**What to do**
Print exactly the lines of the listing below from the one containing "Collapse the camera folder" through the final line, both included, and no pictures.

--- Records for processing Enclosed Below ---

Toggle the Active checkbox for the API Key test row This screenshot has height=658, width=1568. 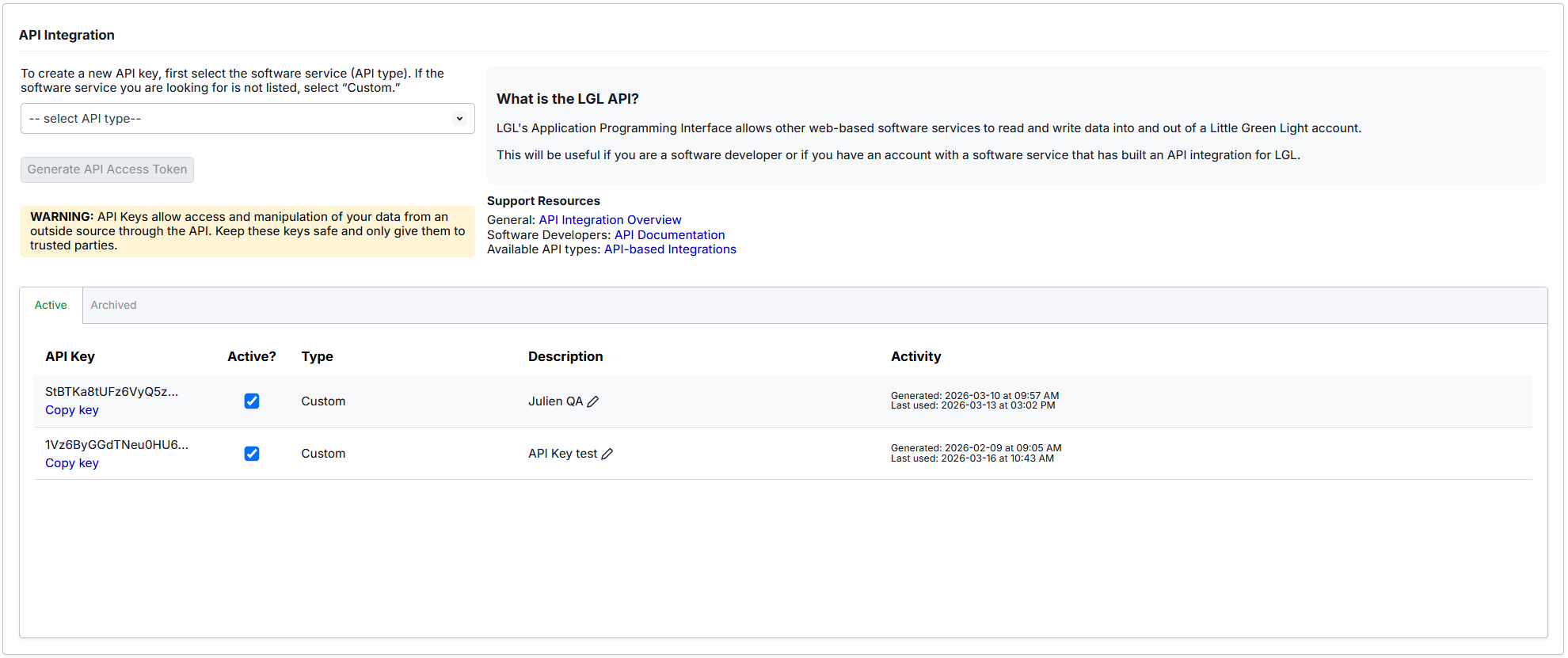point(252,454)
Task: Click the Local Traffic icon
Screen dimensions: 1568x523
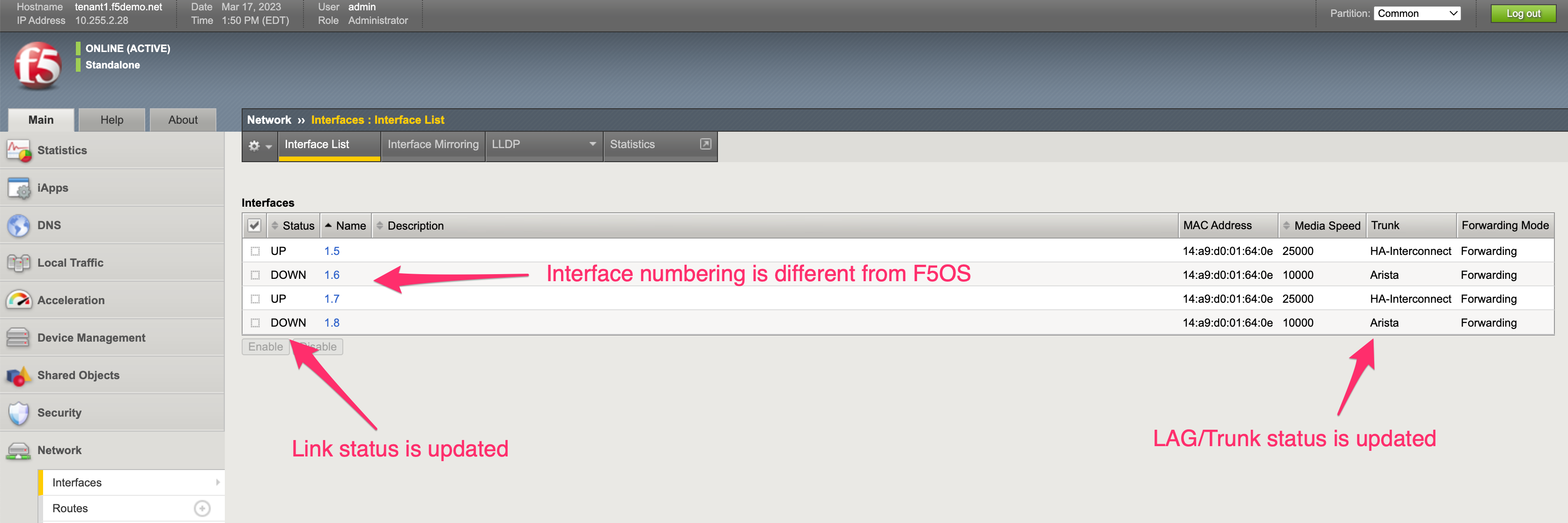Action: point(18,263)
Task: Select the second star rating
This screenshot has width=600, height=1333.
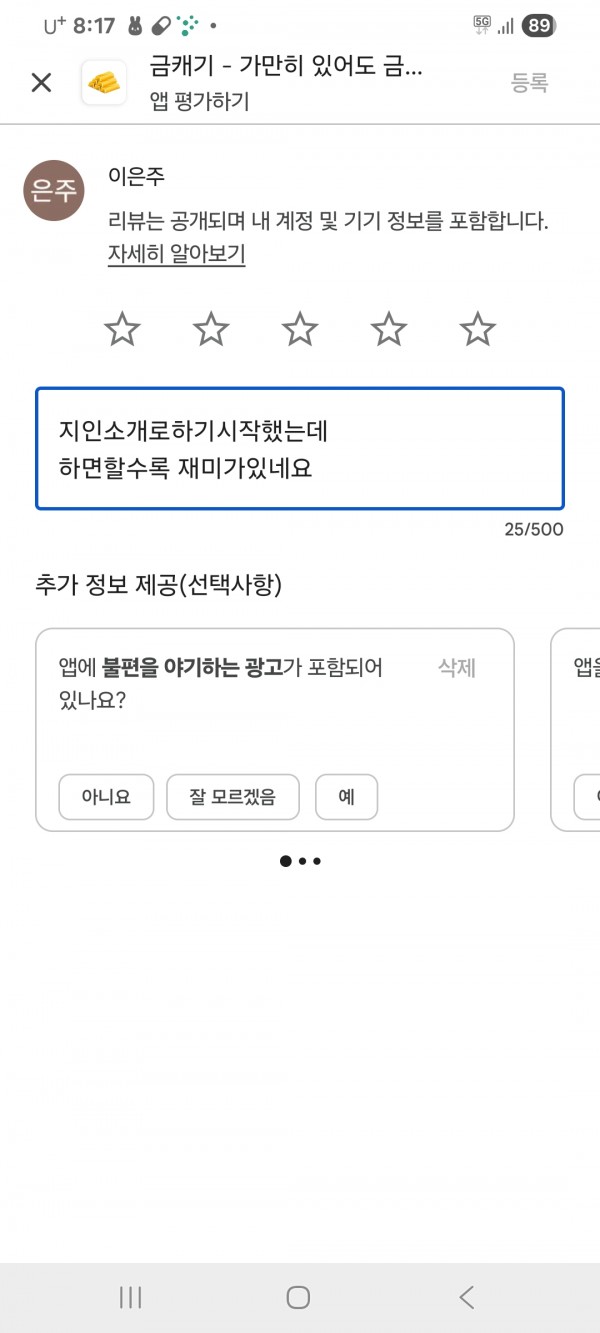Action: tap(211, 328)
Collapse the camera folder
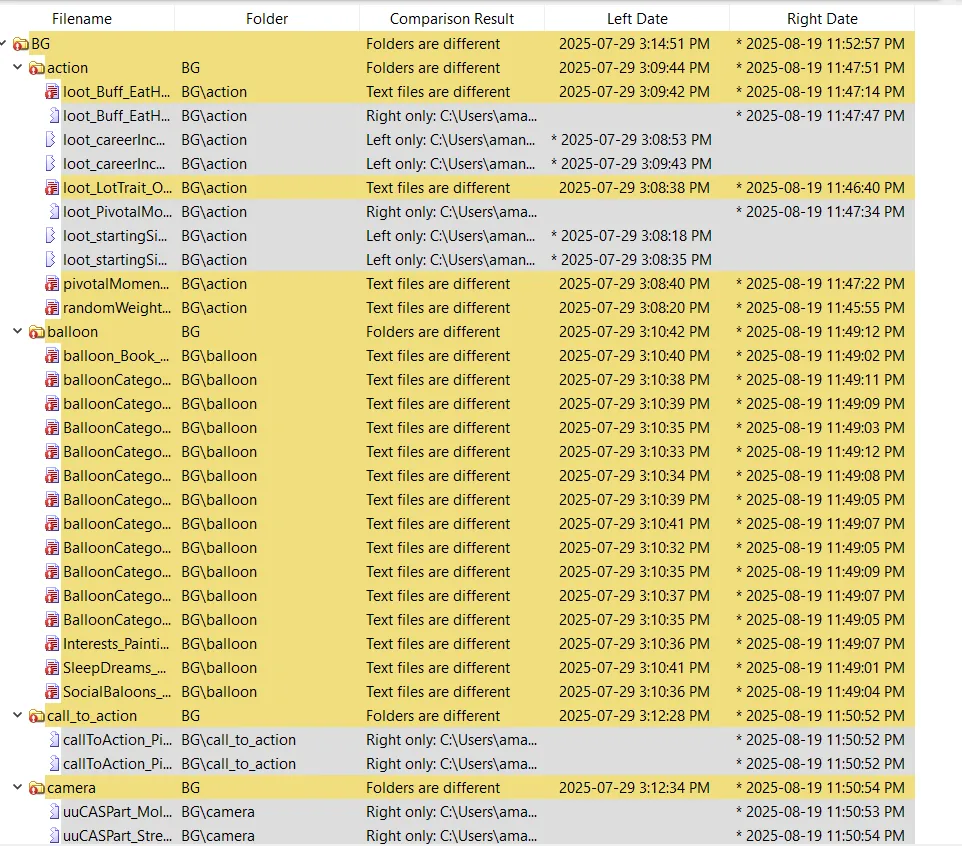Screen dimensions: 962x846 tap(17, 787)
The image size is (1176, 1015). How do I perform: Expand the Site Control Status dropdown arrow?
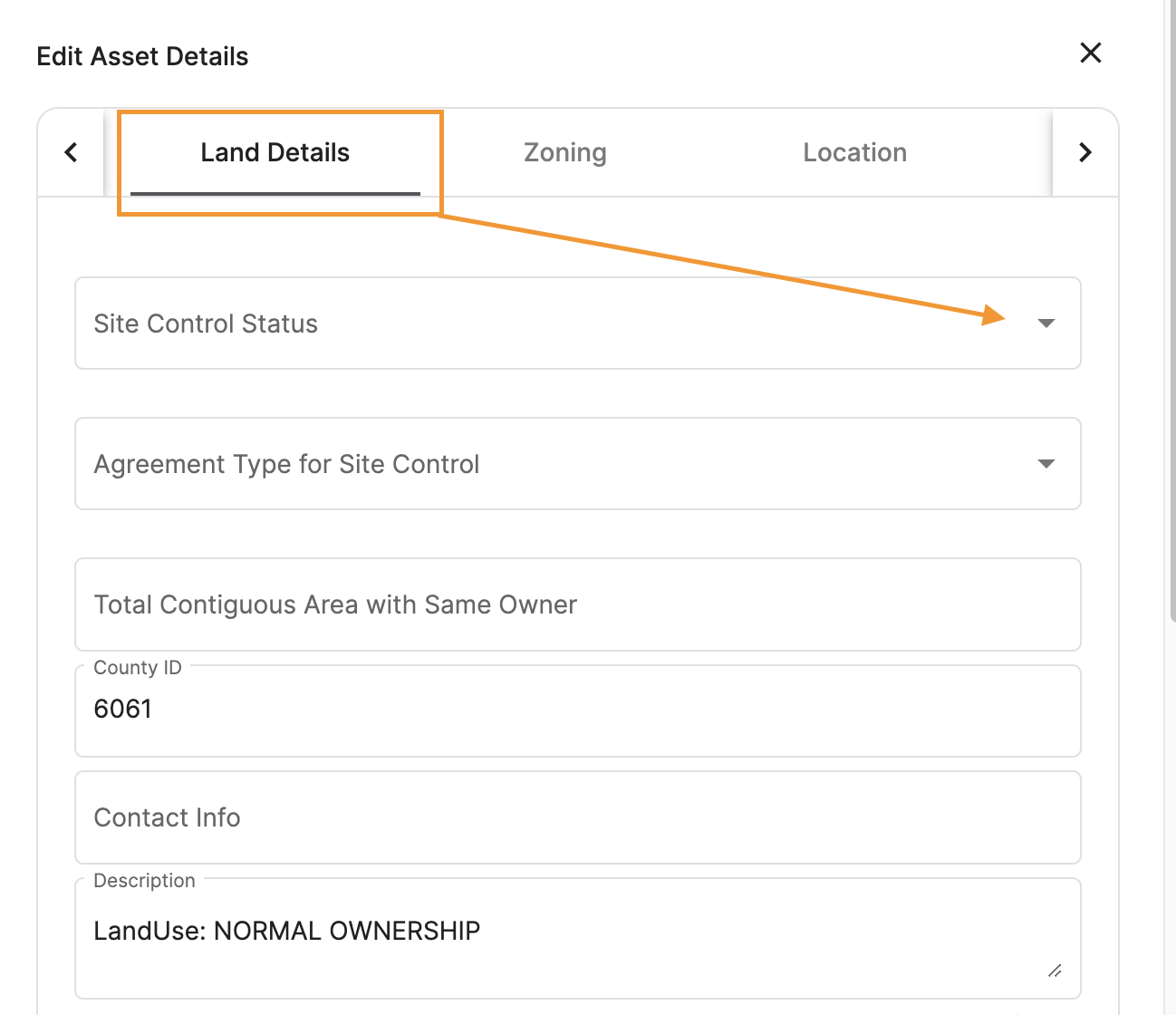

--- End of Enclosed Records for processing ---

**Exercise output**
Collapse the camera folder
Screen dimensions: 962x846 tap(17, 787)
The image size is (1176, 1015). How do I perform: Expand the Site Control Status dropdown arrow?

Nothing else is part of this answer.